The War Horse By Eavan Boland

This dry night, nothing unusual
About the clip, clop, casual

Iron of his shoes as he stamps death
Like a mint on the innocent coinage of earth.

I lift the window, watch the ambling feather
Of hock and fetlock, loosed from its daily tether

In the tinker camp on the Enniskerry Road,
Pass, his breath hissing, his snuffling head

Down. He is gone. No great harm is done.
Only a leaf of our laurel hedge is torn—

Of distant interest like a maimed limb,
Only a rose which now will never climb

The stone of our house, expendable, a mere
Line of defence against him, a volunteer

You might say, only a crocus, its bulbous head
Blown from growth, one of the screamless dead.

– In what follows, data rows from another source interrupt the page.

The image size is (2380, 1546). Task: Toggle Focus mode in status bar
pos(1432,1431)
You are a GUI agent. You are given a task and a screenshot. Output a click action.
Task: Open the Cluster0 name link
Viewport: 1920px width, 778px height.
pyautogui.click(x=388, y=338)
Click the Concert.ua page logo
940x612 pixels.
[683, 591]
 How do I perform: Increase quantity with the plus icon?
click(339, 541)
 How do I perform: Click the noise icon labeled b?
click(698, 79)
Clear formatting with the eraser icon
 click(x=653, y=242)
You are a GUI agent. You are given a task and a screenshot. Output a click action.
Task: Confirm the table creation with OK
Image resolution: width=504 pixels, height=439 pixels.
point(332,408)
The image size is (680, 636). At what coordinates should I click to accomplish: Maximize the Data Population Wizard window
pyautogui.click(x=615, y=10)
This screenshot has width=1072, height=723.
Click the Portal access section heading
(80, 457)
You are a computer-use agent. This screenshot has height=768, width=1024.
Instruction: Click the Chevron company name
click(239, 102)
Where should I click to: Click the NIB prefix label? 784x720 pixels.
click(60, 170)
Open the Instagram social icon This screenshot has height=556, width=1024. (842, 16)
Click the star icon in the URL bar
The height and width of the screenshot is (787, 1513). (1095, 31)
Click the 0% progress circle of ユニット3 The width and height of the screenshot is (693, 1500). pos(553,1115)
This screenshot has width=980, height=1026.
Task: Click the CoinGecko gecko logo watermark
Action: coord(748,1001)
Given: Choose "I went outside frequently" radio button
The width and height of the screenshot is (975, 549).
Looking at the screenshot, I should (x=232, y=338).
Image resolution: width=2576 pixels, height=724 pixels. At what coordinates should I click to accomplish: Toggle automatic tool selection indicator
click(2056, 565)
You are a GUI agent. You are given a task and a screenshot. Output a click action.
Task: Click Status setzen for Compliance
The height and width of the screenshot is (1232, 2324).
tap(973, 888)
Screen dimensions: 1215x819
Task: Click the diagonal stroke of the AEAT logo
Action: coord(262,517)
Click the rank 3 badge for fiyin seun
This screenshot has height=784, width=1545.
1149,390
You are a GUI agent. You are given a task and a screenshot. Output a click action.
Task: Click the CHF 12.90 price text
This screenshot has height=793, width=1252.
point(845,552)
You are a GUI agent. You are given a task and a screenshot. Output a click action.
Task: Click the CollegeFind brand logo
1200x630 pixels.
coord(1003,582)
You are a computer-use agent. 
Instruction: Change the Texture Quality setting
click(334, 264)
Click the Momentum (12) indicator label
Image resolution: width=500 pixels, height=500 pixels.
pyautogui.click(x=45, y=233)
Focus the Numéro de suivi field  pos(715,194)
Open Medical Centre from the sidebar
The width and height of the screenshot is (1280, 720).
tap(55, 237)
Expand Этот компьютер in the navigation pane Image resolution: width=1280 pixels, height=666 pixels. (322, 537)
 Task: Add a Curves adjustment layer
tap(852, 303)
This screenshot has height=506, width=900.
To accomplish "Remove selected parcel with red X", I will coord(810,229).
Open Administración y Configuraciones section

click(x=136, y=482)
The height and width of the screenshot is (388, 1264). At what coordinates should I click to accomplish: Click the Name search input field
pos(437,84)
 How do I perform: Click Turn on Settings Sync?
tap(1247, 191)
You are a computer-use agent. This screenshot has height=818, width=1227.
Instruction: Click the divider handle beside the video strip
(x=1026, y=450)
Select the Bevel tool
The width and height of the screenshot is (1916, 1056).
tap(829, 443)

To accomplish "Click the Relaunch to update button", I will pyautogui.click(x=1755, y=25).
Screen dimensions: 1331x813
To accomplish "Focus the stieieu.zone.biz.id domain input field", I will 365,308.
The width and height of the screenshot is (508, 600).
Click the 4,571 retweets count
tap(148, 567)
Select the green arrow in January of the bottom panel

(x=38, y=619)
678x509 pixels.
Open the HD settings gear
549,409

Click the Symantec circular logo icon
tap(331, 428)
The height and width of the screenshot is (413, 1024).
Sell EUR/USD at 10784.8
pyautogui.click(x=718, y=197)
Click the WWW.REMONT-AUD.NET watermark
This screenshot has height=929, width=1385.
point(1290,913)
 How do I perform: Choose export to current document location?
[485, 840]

But we, we are safe, our unformed fear
Of fierce commitment gone; why should we care

If a rose, a hedge, a crocus are uprooted
Like corpses, remote, crushed, mutilated?

He stumbles on like a rumour of war, huge
Threatening. Neighbours use the subterfuge

Of curtains. He stumbles down our short street
Thankfully passing us. I pause, wait,

Then to breathe relief lean on the sill
And for a second only my blood is still

With atavism. That rose he smashed frays
Ribboned across our hedge, recalling days

Of burned countryside, illicit braid:
A cause ruined before, a world betrayed.